ALICE: My memory requirement is around 64MB for the Java edition, or only 2 MB for the C/C++ edition.


Ohh, you said the source was 64Mb. You mean RAM. Yeah, the JVM takes a good amount, but it rarely uses anywhere near that much.

yeah my memory failed me there its been a while since i last read it. But it's even worse that it's the memory requirement than the source code size since what's in memory while its running is what determines bloatness, or how big it is while running hence the slowness in speed of execution.

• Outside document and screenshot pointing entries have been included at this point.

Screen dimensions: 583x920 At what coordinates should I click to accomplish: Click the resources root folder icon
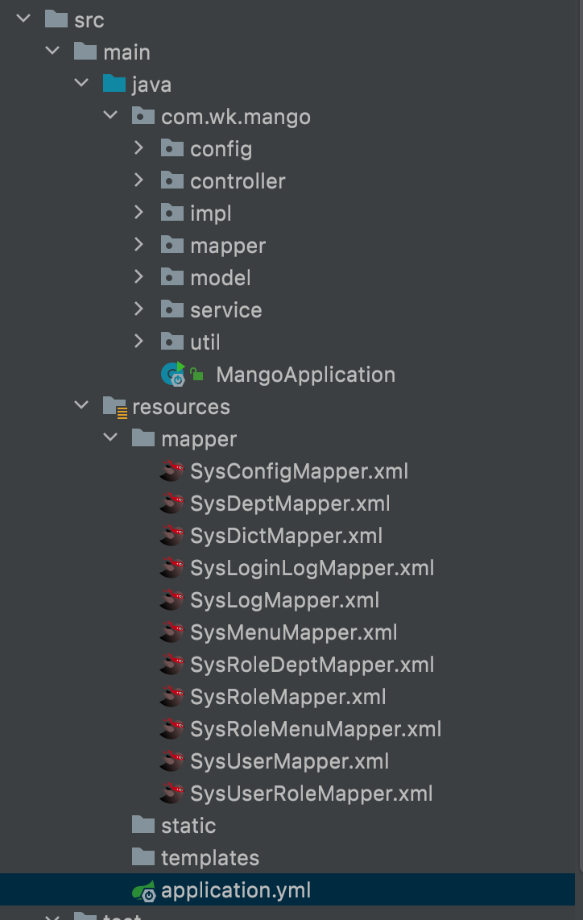click(x=115, y=407)
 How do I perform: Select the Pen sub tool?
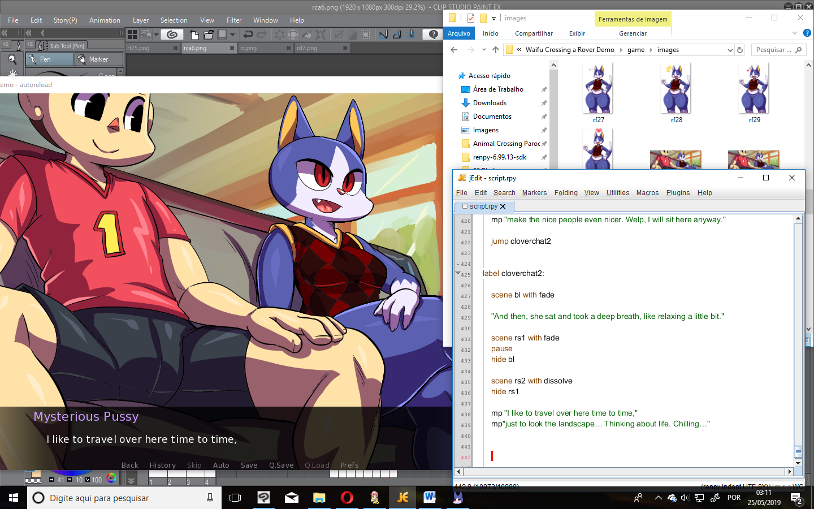(x=50, y=59)
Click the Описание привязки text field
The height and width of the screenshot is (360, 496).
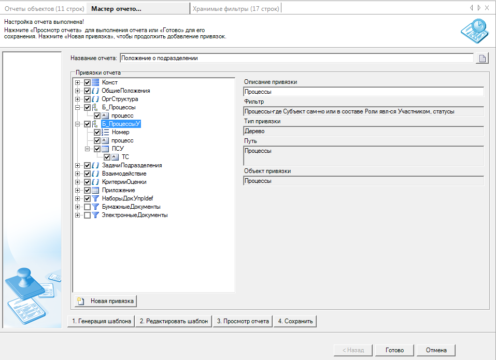tap(363, 92)
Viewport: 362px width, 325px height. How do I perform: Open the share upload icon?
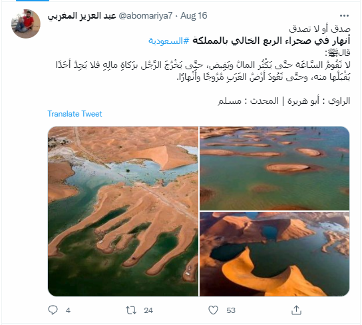pos(296,310)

Not really. For most things the user or IO is your slowest factor. OTOH, I wouldn't use it if I wanted high performance.
 

AFB

Lifer
Jan 10, 2004
10,718
3
0
Originally posted by: element
"It's not a lie, more of a twist of the truth." - lordtyranus

from your sig ;)

Well, Java has it's purpose. It's obviously not designed for HPC. It was designed for portability.
 

element

Diamond Member
Oct 9, 1999
4,635
0
0
Originally posted by: amdfanboy
Originally posted by: element
"It's not a lie, more of a twist of the truth." - lordtyranus

from your sig ;)

Well, Java has it's purpose. It's obviously not designed for HPC. It was designed for portability.

agreed.
 

Barnaby W. Füi

Elite Member
Aug 14, 2001
12,343
0
0
Originally posted by: element
Well there's always UDP which has considerably less header sizes. 4 fields of 2 bytes each so 8 bytes as ooposed to tcp/ip's 20bytes.

You really think TCP/IP overhead is going to be a performance problem? You don't need your data to be intact when it reaches the other end?

w00t pwnage i win gg.

:roll:

Seems pretty obvious to me that you haven't been "winning" much in this thread.
 

AFB

Lifer
Jan 10, 2004
10,718
3
0
Originally posted by: BingBongWongFooey
Originally posted by: element
Well there's always UDP which has considerably less header sizes. 4 fields of 2 bytes each so 8 bytes as ooposed to tcp/ip's 20bytes.

You really think TCP/IP overhead is going to be a performance problem? You don't need your data to be intact when it reaches the other end?

w00t pwnage i win gg.

:roll:

Seems pretty obvious to me that you haven't been "winning" much in this thread.

He's from P&amp;N. He always wins IHO.